Op 16 september 2021 heeft de voorzieningenrechter van de Rechtbank Den Haag uitspraak gedaan in een zaak betreffende een verzoek om een voorlopige voorziening in het kader van een omgevingsvergunning. De zaak betreft de verlening van een omgevingsvergunning aan vergunninghouders voor het realiseren van paardenvoorzieningen op een perceel in Lisse. Verzoekers, eigenaren van een naastgelegen bloem- en bollenkwekerij, hebben beroep ingesteld tegen het bestreden besluit en verzocht om een voorlopige voorziening, omdat zij vrezen voor gevaarzetting door de aanwezigheid van de paarden en onomkeerbare gevolgen van de herbouw van een overkapping.
De voorzieningenrechter heeft het verzoek om een voorlopige voorziening afgewezen. Hij oordeelde dat verzoekers niet aannemelijk hebben gemaakt dat er sprake is van een spoedeisend belang.
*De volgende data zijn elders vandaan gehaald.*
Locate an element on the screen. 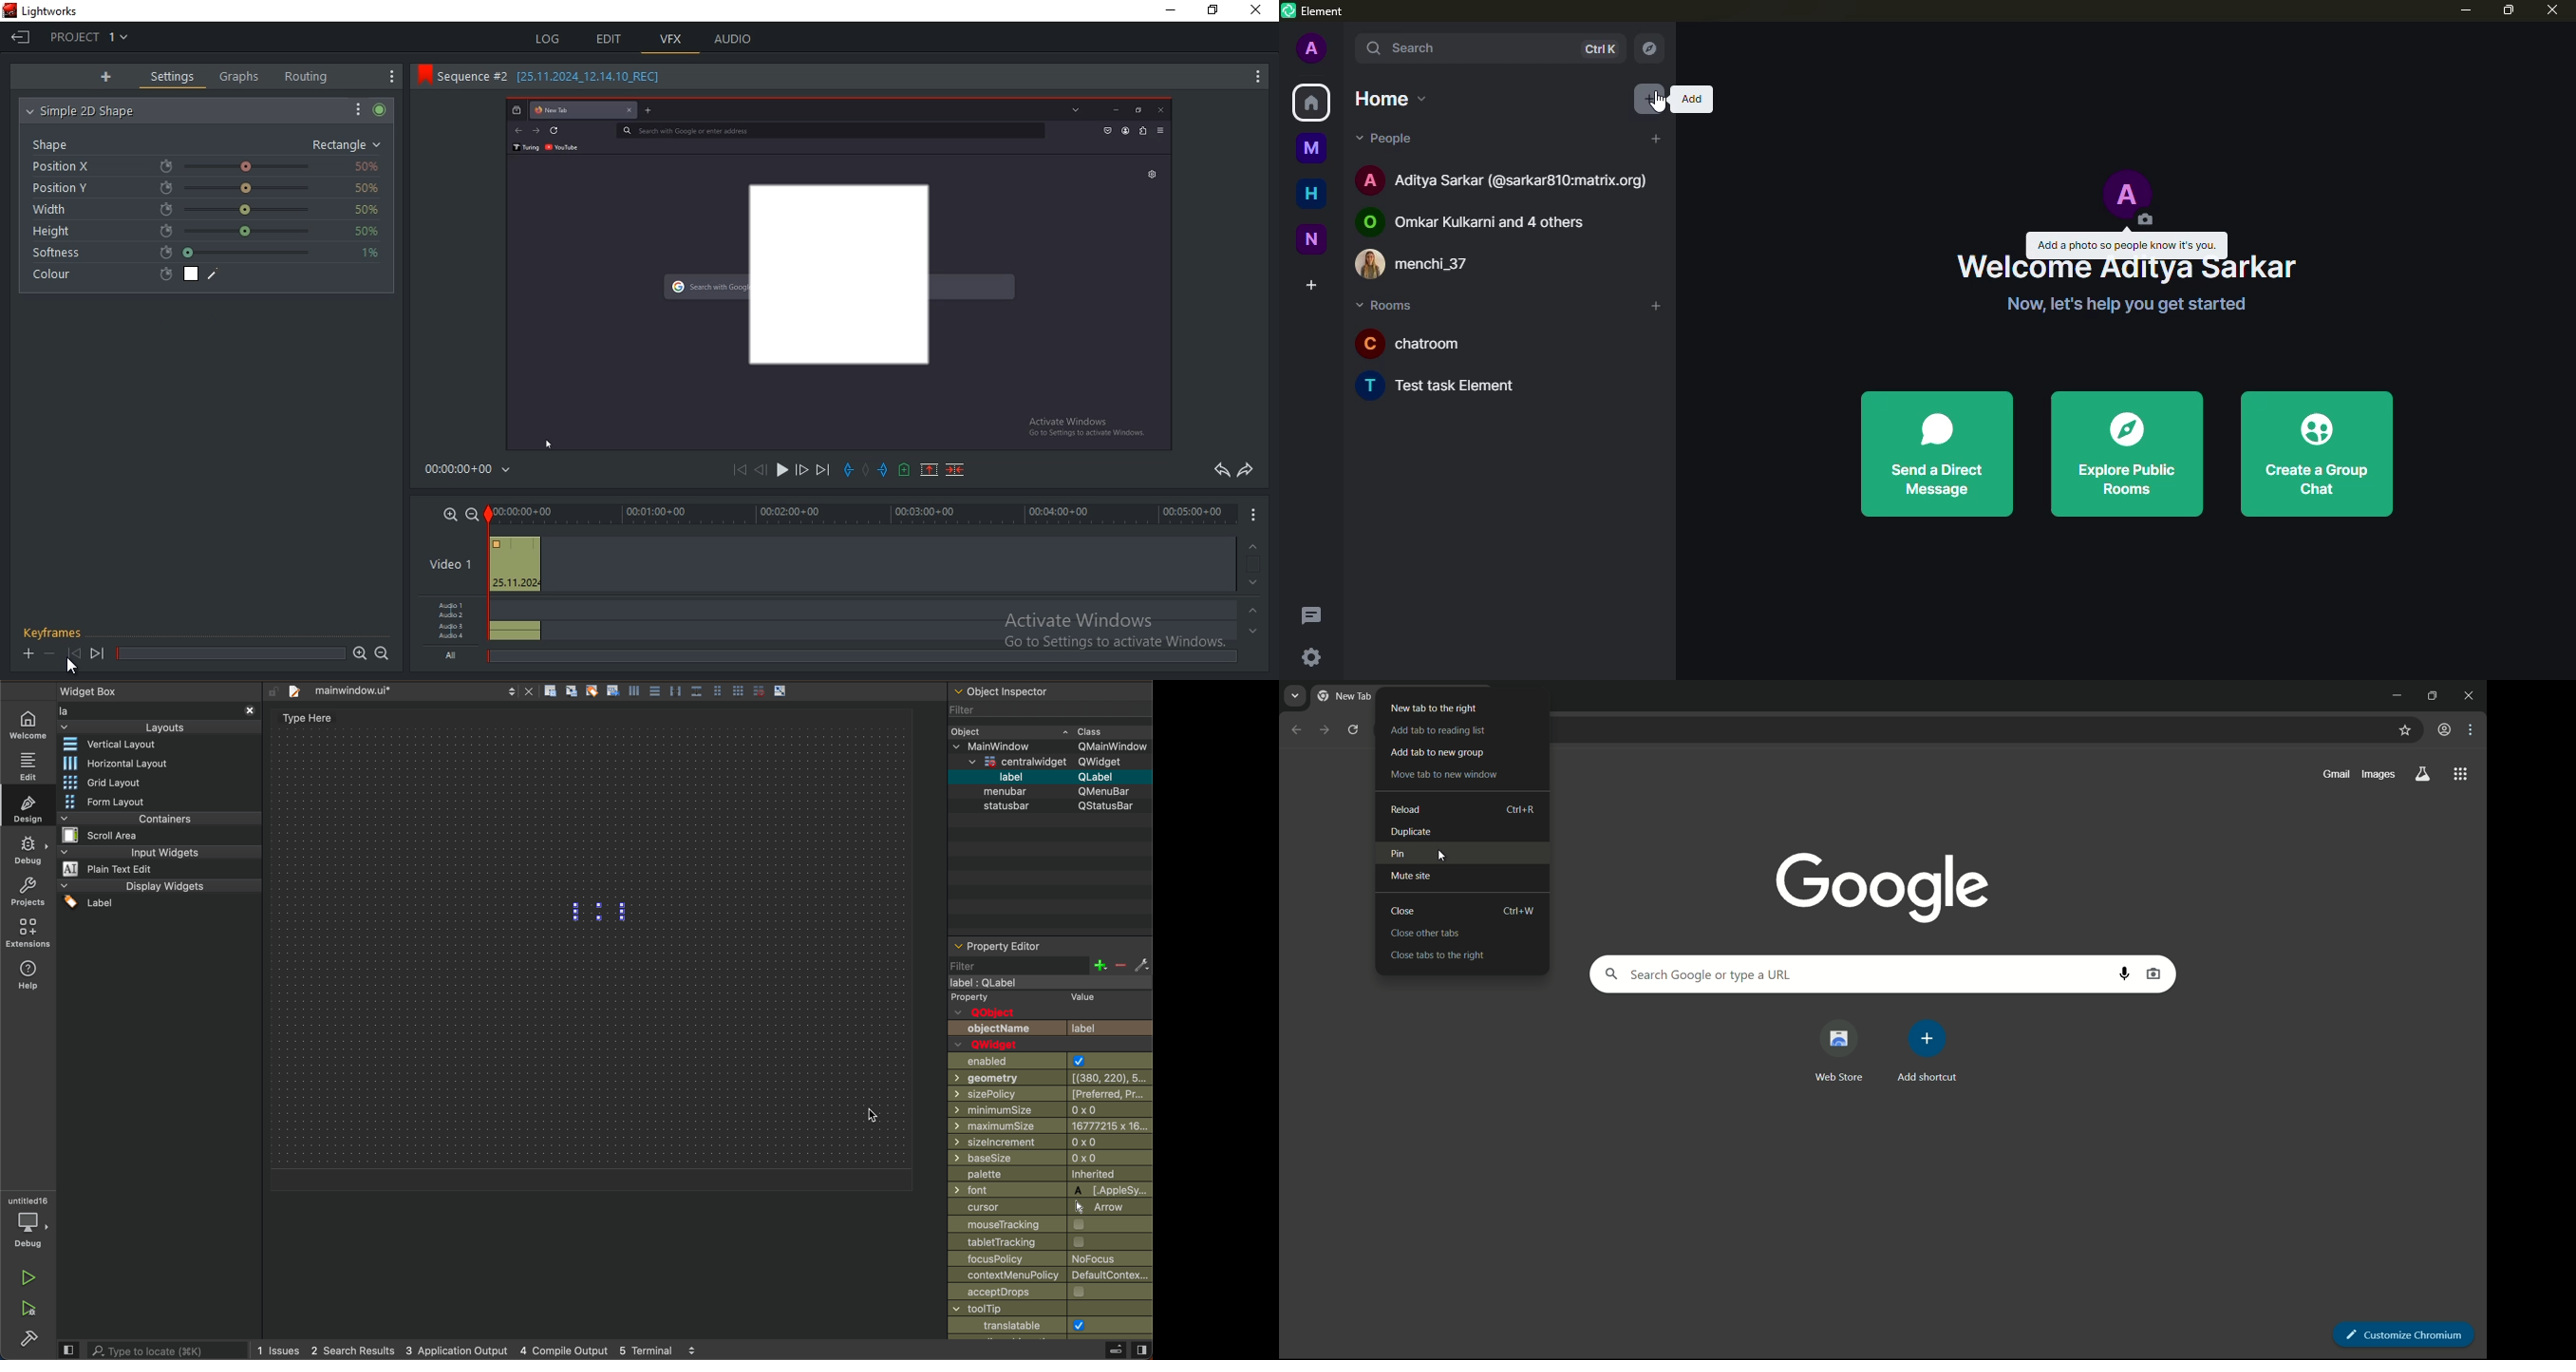 Image resolution: width=2576 pixels, height=1372 pixels. reload is located at coordinates (1406, 808).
De voorzieningenrechter stelde vast dat het perceel al geruime tijd wordt gebruikt voor het hobbymatig houden van paarden en dat het bestreden besluit geen uitbreiding van het aantal paarden toestaat. Bovendien is de herbouw van de overkapping niet onomkeerbaar, aangezien deze relatief eenvoudig kan worden gedemonteerd. De door verzoekers aangevoerde afwateringsproblemen zijn niet het gevolg van de overkapping en het bestreden besluit wijzigt niets aan het bestaande gebruik van het perceel.
De voorzieningenrechter concludeert dat er onvoldoende spoedeisend belang is bij het verzoek om voorlopige voorziening en dat de inhoudelijke gronden van verzoekers in de bodemprocedure zullen worden beoordeeld. De uitspraak is gedaan door mr. A.C. de Winter, in aanwezigheid van griffier mr. J.P.G. van Egeraat, en is openbaar uitgesproken op 16 september 2021.